He slammed shut the file drawer and was pulling on his jacket when the telephone called him back to his desk. It was Baird.

“The dental records just came through—we got an identification!”

“Let’s have it.”

“Rebecca Jean Crowell. She had a lot of orthodontist work done in … let’s see, 1973 to 1974. The dentist is a local one … Albert Miller. His office is down near the Cherry Creek shopping center, 105 Milwaukee Street.”

“Any address for the victim?”

“As of May, 1974, she listed 2418 Tremont, Apartment 3. No—wait—that was the last office call. Let’s see … she made the last payment by mail in November, 1974, apparently from the same address. She had a follow-up visit in June, 1975, but there’s no indication of another address. She apparently paid cash for that instead of being billed.”

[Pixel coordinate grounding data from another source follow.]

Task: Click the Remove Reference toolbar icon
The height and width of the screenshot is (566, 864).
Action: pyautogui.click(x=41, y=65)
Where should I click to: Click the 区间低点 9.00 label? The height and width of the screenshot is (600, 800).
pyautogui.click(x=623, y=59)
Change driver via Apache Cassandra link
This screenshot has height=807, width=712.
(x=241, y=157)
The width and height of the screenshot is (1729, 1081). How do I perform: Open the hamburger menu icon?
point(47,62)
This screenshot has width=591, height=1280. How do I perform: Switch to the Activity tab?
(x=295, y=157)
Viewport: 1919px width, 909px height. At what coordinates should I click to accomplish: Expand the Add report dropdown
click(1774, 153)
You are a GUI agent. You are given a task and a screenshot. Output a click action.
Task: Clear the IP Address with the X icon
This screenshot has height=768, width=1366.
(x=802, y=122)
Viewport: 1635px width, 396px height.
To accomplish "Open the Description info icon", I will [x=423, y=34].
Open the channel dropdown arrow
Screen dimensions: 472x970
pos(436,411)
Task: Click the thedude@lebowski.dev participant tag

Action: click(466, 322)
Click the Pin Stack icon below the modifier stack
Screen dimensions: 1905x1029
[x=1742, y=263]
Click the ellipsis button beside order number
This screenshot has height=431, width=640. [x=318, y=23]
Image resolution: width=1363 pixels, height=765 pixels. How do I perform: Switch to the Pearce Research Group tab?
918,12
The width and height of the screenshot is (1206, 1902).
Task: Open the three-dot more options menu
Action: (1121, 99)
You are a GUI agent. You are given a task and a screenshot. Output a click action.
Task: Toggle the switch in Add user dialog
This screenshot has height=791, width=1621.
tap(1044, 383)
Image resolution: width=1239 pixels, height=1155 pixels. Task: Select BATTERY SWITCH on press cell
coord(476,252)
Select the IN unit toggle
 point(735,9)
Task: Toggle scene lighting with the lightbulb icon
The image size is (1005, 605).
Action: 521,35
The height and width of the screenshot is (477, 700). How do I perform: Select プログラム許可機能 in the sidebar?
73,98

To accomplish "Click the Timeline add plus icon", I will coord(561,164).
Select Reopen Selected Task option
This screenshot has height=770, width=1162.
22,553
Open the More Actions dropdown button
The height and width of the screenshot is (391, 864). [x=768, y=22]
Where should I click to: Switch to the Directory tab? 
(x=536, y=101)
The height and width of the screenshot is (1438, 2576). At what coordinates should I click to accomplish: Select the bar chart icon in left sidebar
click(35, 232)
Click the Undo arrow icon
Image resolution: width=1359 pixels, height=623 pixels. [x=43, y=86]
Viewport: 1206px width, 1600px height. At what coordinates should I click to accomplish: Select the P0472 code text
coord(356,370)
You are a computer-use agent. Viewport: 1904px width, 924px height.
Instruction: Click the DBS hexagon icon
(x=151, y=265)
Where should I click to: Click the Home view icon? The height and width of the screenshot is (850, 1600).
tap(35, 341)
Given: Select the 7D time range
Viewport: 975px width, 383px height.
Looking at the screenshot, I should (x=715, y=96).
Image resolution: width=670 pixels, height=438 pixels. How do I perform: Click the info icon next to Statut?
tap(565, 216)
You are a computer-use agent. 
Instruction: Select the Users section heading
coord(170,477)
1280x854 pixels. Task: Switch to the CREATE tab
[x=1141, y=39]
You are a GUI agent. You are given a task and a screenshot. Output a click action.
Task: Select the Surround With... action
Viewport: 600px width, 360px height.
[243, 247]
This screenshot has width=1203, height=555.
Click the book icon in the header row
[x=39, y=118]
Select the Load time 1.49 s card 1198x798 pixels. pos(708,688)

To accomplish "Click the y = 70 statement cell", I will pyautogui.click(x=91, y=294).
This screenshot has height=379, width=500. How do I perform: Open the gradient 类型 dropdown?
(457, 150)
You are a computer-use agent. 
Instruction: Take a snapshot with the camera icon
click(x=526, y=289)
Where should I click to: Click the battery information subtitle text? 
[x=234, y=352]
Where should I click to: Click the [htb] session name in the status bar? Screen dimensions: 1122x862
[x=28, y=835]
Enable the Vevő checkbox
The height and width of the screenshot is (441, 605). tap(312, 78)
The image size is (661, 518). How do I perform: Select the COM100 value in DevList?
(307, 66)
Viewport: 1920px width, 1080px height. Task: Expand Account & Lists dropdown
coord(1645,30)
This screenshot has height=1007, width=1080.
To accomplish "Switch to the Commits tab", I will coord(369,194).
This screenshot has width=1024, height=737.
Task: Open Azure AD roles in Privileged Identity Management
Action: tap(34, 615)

Wager carefully scratched out the “Jane Doe” on the file’s lip and penned in “
CROWELL, REBECCA JEAN.”
“Any other Crowells in the dentist’s records?”

“We didn’t ask. That’s your job. This just came through in the evening mail.”

“It’s enough to move on. Thanks a lot, Fred.”

The Tremont address was less than a mile from the homicide office; Wager had just pulled in to a cross town street empty of everything except blinking traffic lights when his radio called for “any homicide detective.”

This shift had only one. “X-eighty-five. Go ahead.”

“We have a discharged-weapon report to be filed. Corner of Quitman and Seventh.”

One of the phony things about TV detectives was that they were given all the time they needed to work a single case. The television cops never juggled two or three new cases and as many old ones; they never came off the night shift with an hour to shave, shower, and shit before sitting through a long morning and even into the afternoon trying to stay awake to testify in court; they never reported two hours early to do the paperwork to meet a court deadline, or sat on their own time through the weekly closed-channel telecast that covered the latest court rulings which brought changes to police procedure. And they never got turned around when they were headed for a victim’s residence. “I’m on my way,” Wager said.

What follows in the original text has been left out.